Je wordt als vanzelf melancholisch bij zo’n handeling. De vermankte lege fles in ‘t zelden zo dik voorkomende schuim der zee die me lang geleden m’n meest zichtbare litteken heeft bezorgd, ondanks de bescherming die er 5 min later op werd gemetseld. M’n gymleraar die de wandeling had georganiseerd, gaf me, ipv een stempel van afgelegde etappe, een tedere geruststellende behandeling. In tegenstelling tot de mondelinge ransel die ons moest dwingen tot beter ringoefeningen, bokspringen, volledige & niet halfwassen salto’s van de maandagavonden, van 7 tot 8 uur elke week, uitgezonderd schoolvakanties.
Later 8 tot 9 met nog grotere eisen. De stinkende pubersokken in de kleedkamer net zo pregnanter.
Hij was daar blijkbaar niet gevoelig voor. Of misschien juist wel. Maar een huilebalk wist-ie teder van uitstromend bloed te ontzien.
Ik gebruikte mijn zakmes. Er moest een plastic koordje verwijderd worden.
Men zou zeggen dat ik met m’n padvindersachtergrond wel op de hoogte zou moeten zijn van in welke mate ik afstand moest nemen, met élk lichaamsonderdeel, van ‘t scherpst van de snede. Op zeer jeugdige leeftijd al ‘t ‘insigne boomstronk hakken’ behaald, daarbij er wijselijk op gewezen dat de snede nooit in de richting van enig lichaamsdeel mocht wijzen. Slimme vaandrig die overijverige kampvuursprokkelaars wist te beteugelen & onbekommerd levenslessen gratis & onopvallend meegaf. Weer vergeten bij ‘t latere daadwerkelijke vuur proberen te punten van de pijl die hoorde bij een daardoor nimmer afgemaakte boog.
Bloed, bloed, pleisters tot gevolg. Mond kon ‘t niet stelpen. Tijdens kampvuur niet, met dat plastic koordje niet.
Tuurlijk ook m’n moeder. Gewapend met onzichtbaar. De spuitbus telkens duidelijk in beeld, al lang voordat ze ‘t zou gaan hanteren. Maar ik, m’n broers net zo bevreesd, bij ‘t minste wondje wetend dat ze mij zou binden in een ingewikkelde greep, die ‘t mogelijk moest maken de onzichtbare pleister toe te dienen. Veel bijtender dan de verontwaardiging van Ma zelf die ons binnen zag komen met 1 van ons verminkt.
Martelwerktuig. Een bij voorbaat dreigement om geen avonturen te gaan beleven waarbij splinterende takken of verminkende stenen deel van ‘t spel konden vormen.
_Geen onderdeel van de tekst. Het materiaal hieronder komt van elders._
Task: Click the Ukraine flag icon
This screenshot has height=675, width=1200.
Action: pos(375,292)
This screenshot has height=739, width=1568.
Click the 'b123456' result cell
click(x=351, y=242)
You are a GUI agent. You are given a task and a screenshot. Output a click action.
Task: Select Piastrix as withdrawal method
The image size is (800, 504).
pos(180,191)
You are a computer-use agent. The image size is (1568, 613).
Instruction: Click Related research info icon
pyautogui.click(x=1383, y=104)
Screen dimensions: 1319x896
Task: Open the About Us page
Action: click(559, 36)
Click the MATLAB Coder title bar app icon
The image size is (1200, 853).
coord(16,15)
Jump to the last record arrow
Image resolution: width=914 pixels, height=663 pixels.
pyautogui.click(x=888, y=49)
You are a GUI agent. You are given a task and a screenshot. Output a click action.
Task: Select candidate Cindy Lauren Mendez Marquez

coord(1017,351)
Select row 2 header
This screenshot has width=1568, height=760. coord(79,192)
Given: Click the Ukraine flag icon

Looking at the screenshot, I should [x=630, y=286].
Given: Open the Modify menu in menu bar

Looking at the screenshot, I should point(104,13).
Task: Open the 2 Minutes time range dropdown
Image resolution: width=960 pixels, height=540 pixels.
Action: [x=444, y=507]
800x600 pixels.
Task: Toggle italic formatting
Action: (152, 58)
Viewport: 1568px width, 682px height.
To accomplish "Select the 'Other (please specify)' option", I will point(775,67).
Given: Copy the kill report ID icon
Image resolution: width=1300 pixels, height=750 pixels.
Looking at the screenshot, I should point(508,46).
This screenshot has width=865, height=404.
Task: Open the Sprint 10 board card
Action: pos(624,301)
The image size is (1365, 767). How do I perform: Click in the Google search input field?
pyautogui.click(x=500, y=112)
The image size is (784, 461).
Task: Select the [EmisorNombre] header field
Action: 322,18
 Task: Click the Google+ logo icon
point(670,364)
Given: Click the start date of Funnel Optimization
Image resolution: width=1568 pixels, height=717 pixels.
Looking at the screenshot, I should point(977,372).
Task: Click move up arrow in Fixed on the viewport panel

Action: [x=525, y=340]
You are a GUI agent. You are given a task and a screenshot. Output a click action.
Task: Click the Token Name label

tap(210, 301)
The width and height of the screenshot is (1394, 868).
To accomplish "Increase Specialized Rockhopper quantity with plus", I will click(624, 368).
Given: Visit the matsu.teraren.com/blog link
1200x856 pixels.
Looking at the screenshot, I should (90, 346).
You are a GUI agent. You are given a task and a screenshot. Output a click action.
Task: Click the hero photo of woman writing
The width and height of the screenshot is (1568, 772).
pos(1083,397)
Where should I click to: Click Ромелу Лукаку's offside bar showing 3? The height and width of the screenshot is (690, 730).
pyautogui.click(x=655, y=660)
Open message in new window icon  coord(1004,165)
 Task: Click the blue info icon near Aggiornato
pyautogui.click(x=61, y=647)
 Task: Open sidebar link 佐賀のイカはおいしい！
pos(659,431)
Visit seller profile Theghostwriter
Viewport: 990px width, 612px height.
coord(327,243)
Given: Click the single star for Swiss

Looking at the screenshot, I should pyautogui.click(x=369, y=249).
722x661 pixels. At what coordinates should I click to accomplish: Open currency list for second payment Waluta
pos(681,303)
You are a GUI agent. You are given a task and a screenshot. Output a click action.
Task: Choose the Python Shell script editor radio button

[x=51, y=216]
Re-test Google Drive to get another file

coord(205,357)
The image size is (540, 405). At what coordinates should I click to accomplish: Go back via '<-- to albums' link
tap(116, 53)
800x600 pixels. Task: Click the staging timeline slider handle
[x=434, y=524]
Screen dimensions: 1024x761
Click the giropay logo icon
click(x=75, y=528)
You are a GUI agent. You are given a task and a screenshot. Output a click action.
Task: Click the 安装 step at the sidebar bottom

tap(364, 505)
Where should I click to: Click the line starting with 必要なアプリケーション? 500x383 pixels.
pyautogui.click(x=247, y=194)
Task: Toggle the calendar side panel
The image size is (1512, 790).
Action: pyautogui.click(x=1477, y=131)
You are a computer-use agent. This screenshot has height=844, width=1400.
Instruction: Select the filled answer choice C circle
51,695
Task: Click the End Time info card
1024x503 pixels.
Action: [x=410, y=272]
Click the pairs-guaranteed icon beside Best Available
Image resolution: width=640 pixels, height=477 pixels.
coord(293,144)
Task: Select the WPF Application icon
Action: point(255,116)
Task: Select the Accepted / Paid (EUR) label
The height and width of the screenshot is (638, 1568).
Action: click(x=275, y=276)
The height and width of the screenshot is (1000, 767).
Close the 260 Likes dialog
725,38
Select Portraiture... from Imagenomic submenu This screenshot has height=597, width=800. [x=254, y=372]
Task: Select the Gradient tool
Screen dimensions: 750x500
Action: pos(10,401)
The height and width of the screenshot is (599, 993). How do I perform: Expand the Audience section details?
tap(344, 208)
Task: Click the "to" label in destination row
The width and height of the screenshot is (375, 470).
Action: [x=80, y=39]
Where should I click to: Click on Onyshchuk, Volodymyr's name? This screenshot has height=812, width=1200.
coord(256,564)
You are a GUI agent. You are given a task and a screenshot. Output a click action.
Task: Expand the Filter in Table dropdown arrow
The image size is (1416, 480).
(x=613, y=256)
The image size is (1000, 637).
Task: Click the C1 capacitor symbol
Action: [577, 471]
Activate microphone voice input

Maar ik, later, die een schreeuwende, gillende keukenmeid-performance uitoefende vriendin wist te beteugelen door onmiddelijk te weten hoe je moest geruststellen, een vlinderpleister zelf bereidend in handomzien, stelpend, verbindend, voor zolang ‘t duurt.
Ze had even vertrouwen, de pijn die wij elkander deden kort gestild.
De zakmes inmiddels verborgen in diepe groeven van Zijperspace.